Destructive testing aftermath
This prototype was subjected to destructive testing meant to approximate atmospheric reentry and ground impact. The housing successfully protected the data on the miscroSD card (lower right).

Sandia National Laboratory (2013-2014)

Motivation

Barium titanate (chemical formula BaTiO3, BTO for short) exhibits a phenomenon known as ferroelectricity, in which an external electric field induces a field in the material that remains even when the external one is removed. It is analogous to ferromagnetism, in which exposure to an external magnetic field causes some materials to become permanent magnets that retain their magnetic field in the absence of any external one. BTO’s ferroelectricity gives it a large dielectric constant, making it of interest for use in high performance capacitors that can store large amounts of energy. BTO nanoparticles in particular exhibit some bizarre and poorly understood ferroelectric and structural properties. Sandia National Laboratory tasked us with measuring the dielectric constant of different sized nanoparticles and exploring their atomic structure to better understand their puzzling properties.

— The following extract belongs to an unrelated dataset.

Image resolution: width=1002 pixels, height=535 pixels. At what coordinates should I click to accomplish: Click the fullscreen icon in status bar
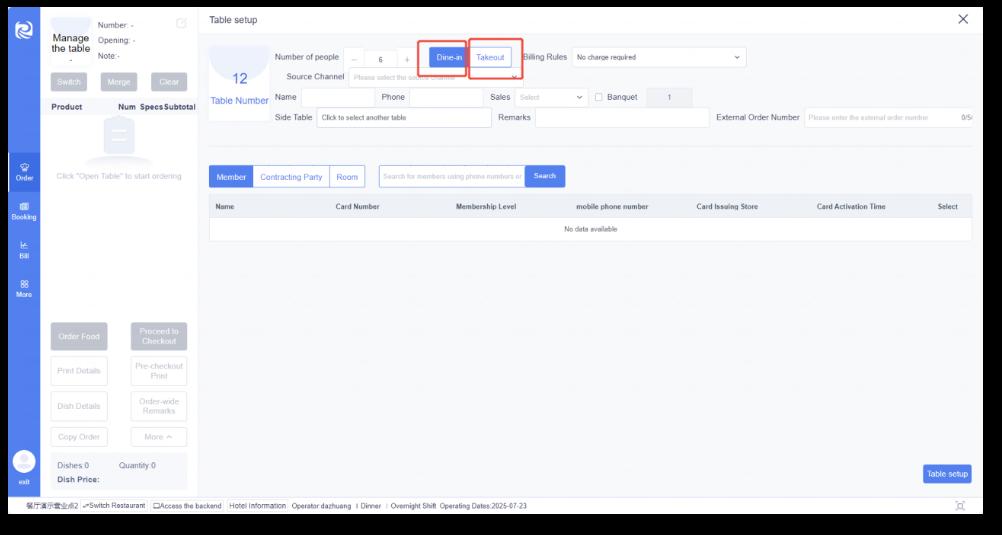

COMSOL model of BTO nanoparticle slurry
COMSOL model showing BTO particles suspended in a solvent within a coin cell battery casing.

My Role

I was responsible for using analytical and computational models to determine the dielectric constant of the BTO nanoparticles from experimental results. Directly measuring the dielectric constant of a single nanoparticle is obviously infeasible. Instead, we dispersed the nanoparticles in a liquid solvent to form a slurry and measured the effective dielectric constant using electrochemical impedance spectroscopy (EIS). I could then use the models to relate that experimental slurry dielectric constant to the underlying particle dielectric constant. The numerical model was created using COMSOL and verified with three analytical models from literature. Due to limited computational resources, I was only able to simulate a relatively small number of particles. Therefore, in order to achieve the desired concentration, the size of the particles needed to be greatly increased compared to their actual size.

Comparison of model predictions to experimental measurement
A plot comparing the predictions of the numerical (black) and analytical (blue, green and red) models to experimental measurement (solid pink with dotted pink representing the 2% uncertainty).

Results

It turned out that both the computational and analytical models were extremely sensitive to the measured slurry dielectric constant. This meant that even small measurement errors were amplified to absurdly large uncertainties in the dielectric constant of the BTO nanoparticles. Despite varying the particle concentration, solvent type, measurement method and more, we were unable to overcome this fundamental issue. Our findings therefore cast doubt on the feasibility of this technique and call into question the results of other groups who have used it. I had the opportunity to present my results as an invited speaker at the Spring, 2014 meeting of the Materials Research Society.